Leaders of Nadeshiko Action spoke in Redwood City to an audience of San Francisco Area based Japanese reporters last evening. One of their objectives was to get the word out to Japanese living in the US that the building of Comfort Woman memorial statues in Palisades Park, New Jersey and Glendale, California serves only to hurt US/Japan relations and paint Japanese in an unfair light. Outside the event, protesters said the goal of Nadeshiko Action is to whitewash the real history of 200,000 sex slaves in wartime Japan.
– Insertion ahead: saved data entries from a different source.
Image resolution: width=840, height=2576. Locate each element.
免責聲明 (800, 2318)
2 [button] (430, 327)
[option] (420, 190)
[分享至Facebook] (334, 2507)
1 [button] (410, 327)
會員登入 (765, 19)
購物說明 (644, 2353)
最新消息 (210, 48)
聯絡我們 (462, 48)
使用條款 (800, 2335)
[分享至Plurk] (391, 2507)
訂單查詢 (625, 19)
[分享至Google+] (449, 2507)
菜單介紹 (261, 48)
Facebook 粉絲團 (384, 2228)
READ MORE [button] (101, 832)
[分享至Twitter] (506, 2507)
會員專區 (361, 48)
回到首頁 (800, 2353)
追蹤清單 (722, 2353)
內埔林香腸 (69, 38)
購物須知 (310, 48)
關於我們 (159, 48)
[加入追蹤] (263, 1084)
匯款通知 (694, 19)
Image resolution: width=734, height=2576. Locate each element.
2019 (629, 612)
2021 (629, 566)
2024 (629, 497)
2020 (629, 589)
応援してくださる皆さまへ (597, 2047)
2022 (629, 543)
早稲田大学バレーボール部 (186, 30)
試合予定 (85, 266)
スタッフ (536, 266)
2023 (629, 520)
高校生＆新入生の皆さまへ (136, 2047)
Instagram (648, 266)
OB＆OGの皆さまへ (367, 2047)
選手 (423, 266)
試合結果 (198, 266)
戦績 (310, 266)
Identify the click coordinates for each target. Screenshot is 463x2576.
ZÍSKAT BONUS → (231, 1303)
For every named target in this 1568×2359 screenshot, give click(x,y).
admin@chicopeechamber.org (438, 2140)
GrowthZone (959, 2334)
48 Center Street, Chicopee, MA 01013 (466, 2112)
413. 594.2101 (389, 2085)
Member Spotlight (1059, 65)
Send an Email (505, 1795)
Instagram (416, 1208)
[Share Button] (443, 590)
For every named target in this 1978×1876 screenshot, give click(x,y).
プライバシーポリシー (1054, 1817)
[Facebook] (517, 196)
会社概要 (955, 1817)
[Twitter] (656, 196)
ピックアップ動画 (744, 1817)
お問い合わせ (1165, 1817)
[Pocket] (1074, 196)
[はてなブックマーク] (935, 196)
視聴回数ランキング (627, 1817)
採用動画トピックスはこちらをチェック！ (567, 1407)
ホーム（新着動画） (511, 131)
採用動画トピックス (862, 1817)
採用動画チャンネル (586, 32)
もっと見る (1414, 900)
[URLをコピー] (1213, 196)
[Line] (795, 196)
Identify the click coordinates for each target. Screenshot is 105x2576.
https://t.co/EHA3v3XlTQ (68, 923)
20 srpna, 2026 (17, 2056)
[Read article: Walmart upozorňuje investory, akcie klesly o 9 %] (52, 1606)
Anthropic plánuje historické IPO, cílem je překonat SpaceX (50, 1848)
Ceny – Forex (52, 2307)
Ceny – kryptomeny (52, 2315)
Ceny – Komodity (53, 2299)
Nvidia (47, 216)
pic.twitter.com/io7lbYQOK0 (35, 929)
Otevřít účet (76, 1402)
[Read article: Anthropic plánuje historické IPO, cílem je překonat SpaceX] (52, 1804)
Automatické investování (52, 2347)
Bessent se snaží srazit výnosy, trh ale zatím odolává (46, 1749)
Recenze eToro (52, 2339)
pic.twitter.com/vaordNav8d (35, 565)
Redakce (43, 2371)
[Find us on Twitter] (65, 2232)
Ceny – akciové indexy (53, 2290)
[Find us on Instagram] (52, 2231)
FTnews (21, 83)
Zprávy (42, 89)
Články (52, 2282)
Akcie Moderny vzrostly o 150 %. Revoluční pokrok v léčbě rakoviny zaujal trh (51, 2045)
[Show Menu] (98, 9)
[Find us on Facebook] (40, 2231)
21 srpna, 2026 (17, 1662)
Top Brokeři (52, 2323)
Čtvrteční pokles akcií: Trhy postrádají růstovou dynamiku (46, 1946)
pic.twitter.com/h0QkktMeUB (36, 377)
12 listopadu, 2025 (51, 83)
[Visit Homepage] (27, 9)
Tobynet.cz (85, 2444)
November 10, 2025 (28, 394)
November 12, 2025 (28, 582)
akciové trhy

Top photo: "Two sides of the issue". Supporters of Nadeshiko Action explain their views to demonstrators.

 

Leaders of Nadeshiko Action spoke in Redwood City to an audience of San Francisco Area based Japanese reporters last evening. One of their objectives was to get the word out to Japanese living in the US that the building of Comfort Woman memorial statues in Palisades Park, New Jersey and Glendale, California serves only to hurt US/Japan relations and paint Japanese in an unfair light. Outside the event, protesters said the goal of Nadeshiko Action is to whitewash the real history of 200,000 sex slaves in wartime Japan.

To their credit, one of the leaders and several supporters of Nadeshiko Action engaged in conversation with the protesters, who stood with signs outside the the Redwood Community Center where the press event was held. The surprised visitors from Japan asked, "How did you know we were here?" and "Why do you call us racists when we have Korean and Chinese friends?"

It would come as a surprise to most Americans to hear that in Japan, Japanese, Chinese, and Koreans are not considered by many to be of the same race (人種). While most academics state that race is socially constructed and not based on scientific fact, unfortunately race is intimately bound with the distribution of rights and resources, and ideas of "race" are manifest in social inequalities both in the US and, as the demonstrators said, in Japan. They said that prejudice against ethnic Koreans and their descendants living in Japan is blatant.

In regards to the comfort women v. sex slave issue, the Nadeshiko members are of the same sentiment as Prime Minister Shinzo Abe who was interviewed by The Economist recently. In that interview he stated, "With regard to the comfort-women system which used to be in existence where people from the Korean peninsula were working: my heart always aches when I think about these people who were undergoing a very miserable time, a time of bad suffering. But the second thing is that if Japan is defamed or Japan’s honor is hurt based on these false grounds, then of course Japan needs to try to regain her honor." Nadeshiko Action speakers said that accusations of sex slavery are unfounded and that the vast majority of what they prefer to call "comfort women" were prostitutes, some of whom, they say, were very well paid.